Therefore, making changes to the codebase is necessarily a review-intensive process. No one wants bugs, but no one can afford consensus bugs. This page describes how to make and review non-consensus changes. The process for consensus changes includes not only the entirety of this document, but also the SIP process.
A good PR review sets both the submitter and reviewers up for success. It minimizes the time required by both parties to get the code into an acceptable state, without sacrificing quality or safety. Unlike most other software development practices, safety is the primary concern. A PR can and will be delayed or closed if there is any concern that it will lead to unintended consensus-breaking changes.

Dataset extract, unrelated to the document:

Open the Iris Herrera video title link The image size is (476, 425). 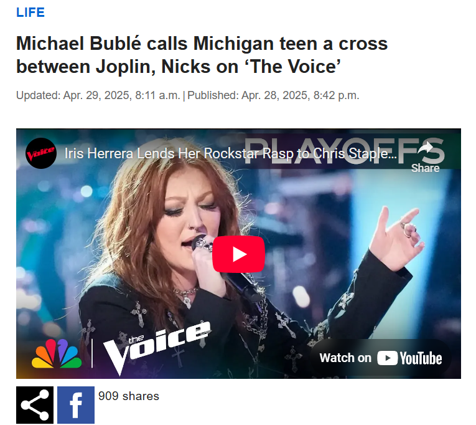pyautogui.click(x=230, y=153)
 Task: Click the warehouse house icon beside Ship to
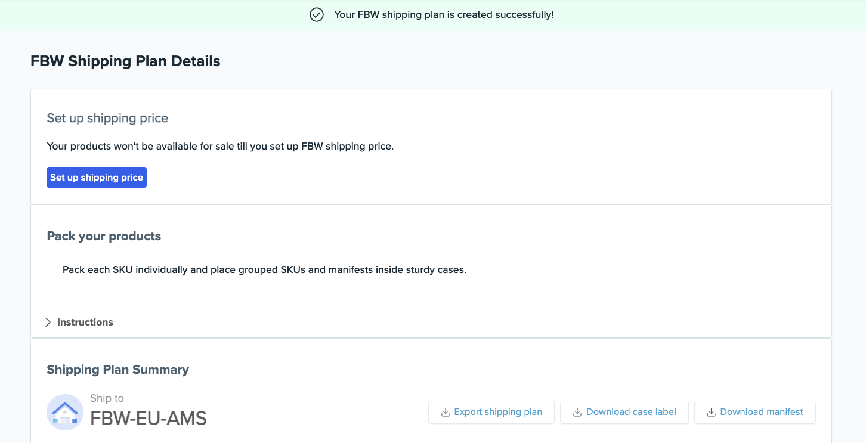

This document describes some best practices on how to create and review PRs in this context. The target audience is people who have commit access to this repository (reviewers), and people who open PRs (submitters). This is a living document -- developers can and should document their own additional guidelines here.
This document is formatted like a checklist. Each paragraph is one goal or action item that the reviewer and/or submitter must complete. The key take-away from each paragraph is bolded.
The overall task of a reviewer is to create an acceptance plan for the submitter. This is simply the list of things that the submitter must do in order for the PR to be merged. The acceptance plan should be coherent, cohesive, succinct, and complete enough that the reviewer will understand exactly what they need to do to make the PR worthy of merging, without further reviews. The lack of ambiguity is the most important trait of an acceptance plan.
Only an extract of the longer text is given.